======== 文章节选

半导体行业观察 · 2月27日 · 安徽

日本存储的悲情英雄,谢幕!

编者按:近来,有新闻传言前尔必达社长坂本幸雄去世。考虑到他在DRAM行业的经历和与中国半导体产业的关系,我们在这里总结一下其半导体人生。

有这样一位日本人,从小就喜欢棒球,还加入了日本著名的前桥商业高中棒球队,即使最终没有进入甲子园,也依旧选择了自己的棒球梦,努力考上了日本体育大学,为的就是当上高中棒球教练。

只可惜,他在大学毕业后没通过教师资格认证,曾经的梦想只能作罢,而后在姐夫的建议下,入职了德州仪器的日本分公司。23岁的他,与棒球教练这一职业失之交臂,却当起了默默无闻的仓库管理员。

这就是前尔必达社长坂本幸雄“半导体人生”的开端。

从棒球教练到半导体英雄

坂本幸雄的前二十年经历,可以说是和半导体毫无瓜葛,倘若不是阴差阳错加入德仪,他可能会再去追逐棒球梦想,也许会在某一所高中当棒球教练直到退休,但德仪这个半导体人才的摇篮,彻底改写了坂本幸雄的人生。

在他入职德州仪器日本分公司时,还有发生了一件有趣的轶事:

当时德仪的美国上司问坂本幸雄,你大学主修的是什么专业,坂本回答说是“体育”,美国上司笑了起来,表示你想说的是“物理”对吧,小伙子你的英语还得好好练练(日语中代表physical的フィジカル与代表physics的フィジックス读音相近)。

作为一名体育生,坂本幸雄刚踏入半导体行业时有些格格不入,以至于闹出了这种笑话。

不过,坂本却在德仪发掘出了自己的管理才能,他的美国上司见识到他改进工作的能力后,就把他提拔到了到总公司的企业规划部,虽然由于工作辛苦,影响到了身体健康状况,但他的职位却步步高升,从生产控制升至采购,再到工厂厂长,并在1989 年正式升任为德州仪器美国总部的一名经理。

坂本幸雄在回答“为什么这么努力工作”时的一番话令人印象深刻:“我被半导体业务的魅力所吸引,只要取得成功,就能带来源源不断地财富。”

在德仪的数十年时间里,坂本幸雄着迷于供需像过山车一样波动的半导体行业,晶圆厂成了他的甲子园,带来了不同于棒球的刺激感。

1997年,他职业生涯的第一个转折点出现了。在返回德仪日本分公司后,坂本幸雄从半导体业务董事晋升为副总裁,成为了德州仪器日本分公司下一任社长的候选人,倘若升任社长,或许后续就是一段相对平淡的故事,也就没有尔必达什么事了。

但坂本幸雄并没有受到德仪高层的青睐,他在采访里说:“坦白来讲,我很失望。”距离社长一步之遥的他错失了这个机会,说不懊恼肯定是不可能的。

================
======== 所给信息

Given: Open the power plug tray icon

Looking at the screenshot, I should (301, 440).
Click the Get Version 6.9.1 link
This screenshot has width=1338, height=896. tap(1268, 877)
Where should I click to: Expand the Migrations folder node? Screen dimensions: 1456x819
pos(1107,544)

================
======== 所给信息

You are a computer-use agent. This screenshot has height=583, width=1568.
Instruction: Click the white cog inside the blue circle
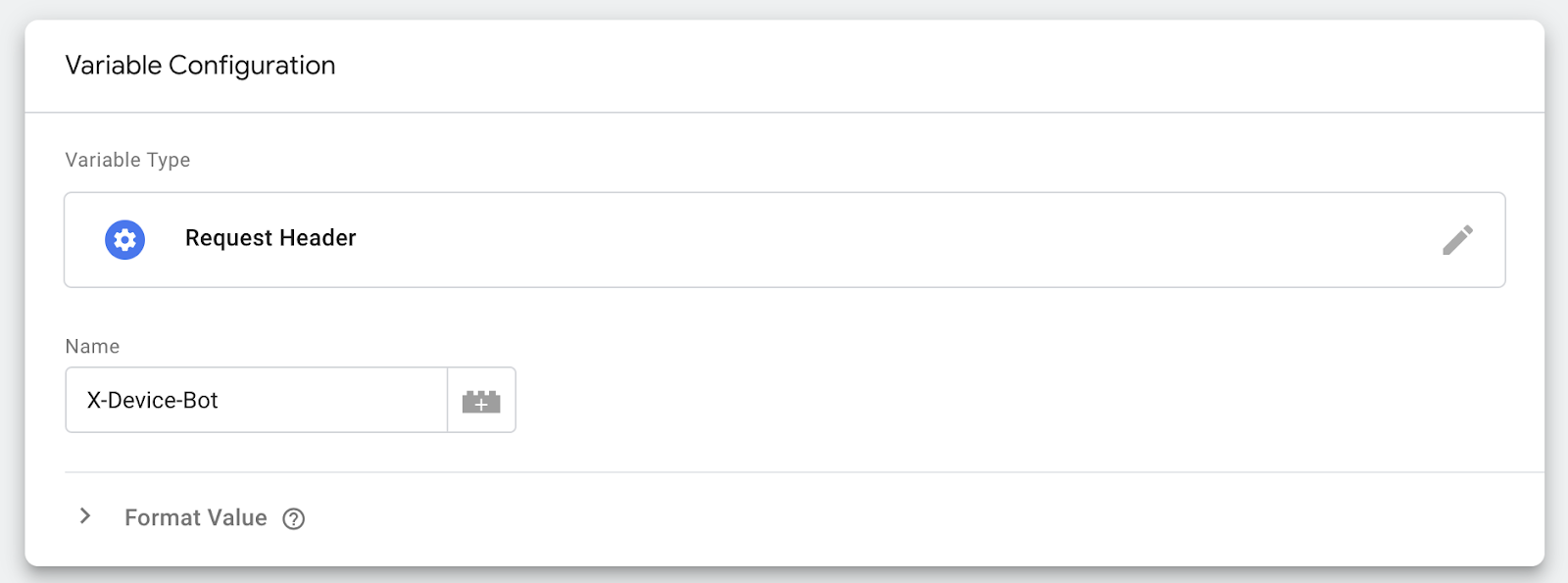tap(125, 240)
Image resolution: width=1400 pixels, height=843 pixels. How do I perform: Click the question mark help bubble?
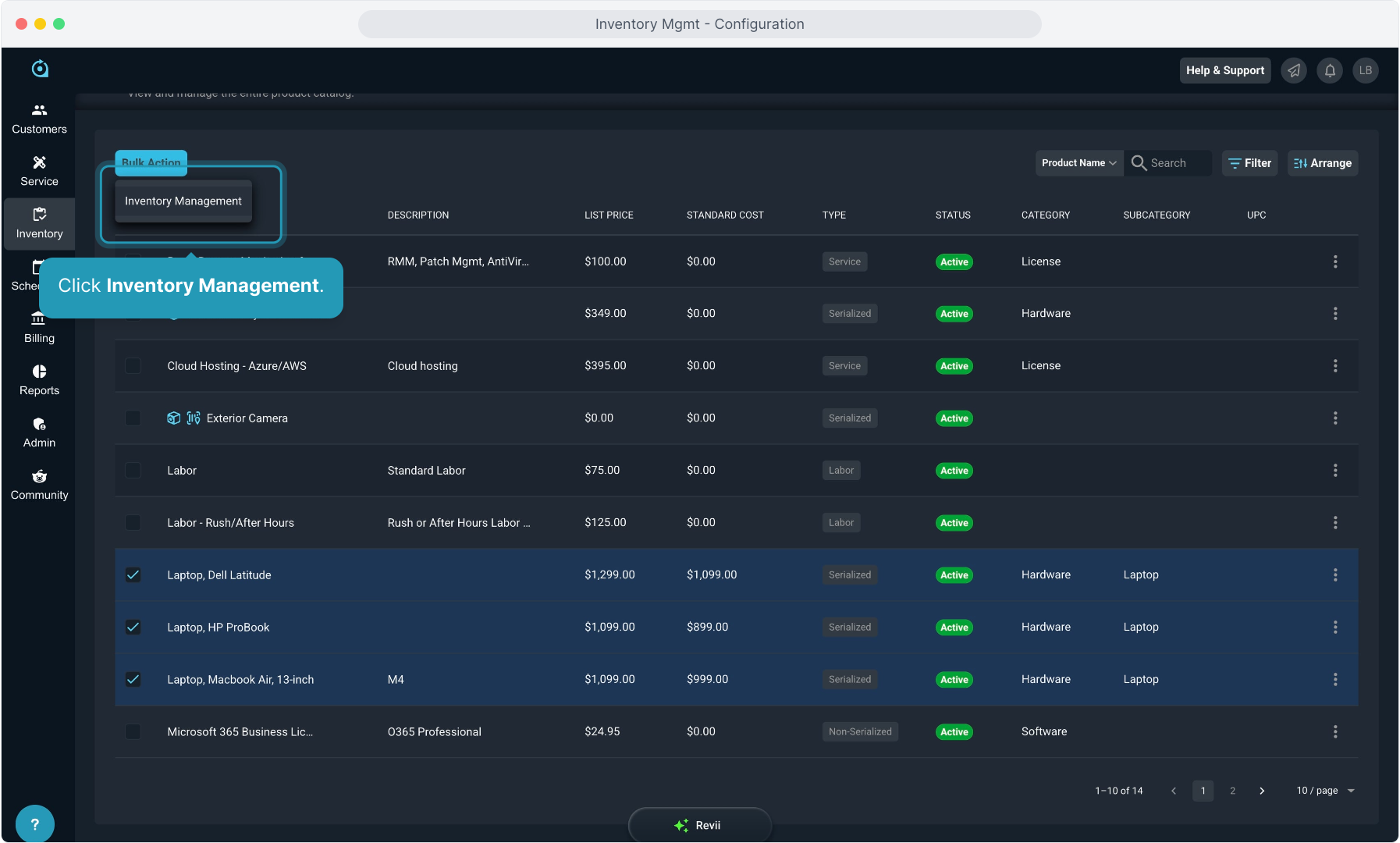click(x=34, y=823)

================

任务目标 >>
**1)** 按照文中出现的先后顺序,列出这篇关于坂本幸雄的文章里他在德州仪器担任过的所有岗位和职务,部门名称不算在内。
**2)** 请从最后一句之后接着写出这篇关于坂本幸雄的文章的下文。

任务结果 >>
**1)** 仓库管理员、生产控制、采购、工厂厂长、德州仪器美国总部经理、半导体业务董事、副总裁

**2)**
此时,反倒是日本公司抛来了橄榄枝,神户制钢所找上门了并邀请他成为半导体部门负责人,并希望由他重建KTI半导体(神户制钢和德州仪器的合作公司)的管理层,拯救这家财务上一直处于赤字的公司。

不甘落寞的坂本幸雄接过了这一重担,而他为KTI半导体开出的药方是“合伙”。1998年6月,在坂本幸雄的主导下,KTI与美光达成合作伙伴关系,由美光收购德州仪器持有的KTI股份,同时引进了美光的技术和生产体系,KTI在1998财年最终亏损190亿日元,但在1999财年恢复了约40亿日元的盈余,扫除了赤字风险。

这是坂本幸雄主导的第一次业务重组,也正是藉由KTI的重组,他与美光接下了不解之缘,也因此结识了包括CEO史蒂夫·阿普尔顿(Steven R. Appleton)在内的一众美光高管。

坂本第二次主导的重组是Nippon Foundry。它的前身是日铁半导体,推进多元化的新日本制铁收购了日铁半导体,但却无法改善其亏损的业务状况,于是将经营权转让给了台湾的联华电子(UMC),后续更名为Nippon Foundry以及UMC Japan。

坂本幸雄因重建 KTI 的出色战绩而受邀加入Nippon Foundry,并在重组过程中发挥了重要作用,坂本也没让联电失望,上任一年多,就让公司从亏损80亿日元转为盈利,同时还推出了股票期权计划,让日本员工获得了数百万日元的资本收益,从而消除了不同语言文化的障碍,当时的日媒也称赞这次合作是“半导体行业的传奇”。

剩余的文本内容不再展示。